-- Goal of the exercise --
In full and word for word, give the records again.
Data shown Block Start
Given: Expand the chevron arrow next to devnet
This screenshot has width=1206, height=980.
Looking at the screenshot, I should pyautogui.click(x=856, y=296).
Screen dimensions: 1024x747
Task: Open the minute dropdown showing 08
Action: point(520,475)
Data shown Block End
-- Expected answer --
Given: Expand the chevron arrow next to devnet
This screenshot has width=1206, height=980.
Looking at the screenshot, I should pyautogui.click(x=856, y=296).
Screen dimensions: 1024x747
Task: Open the minute dropdown showing 08
Action: point(520,475)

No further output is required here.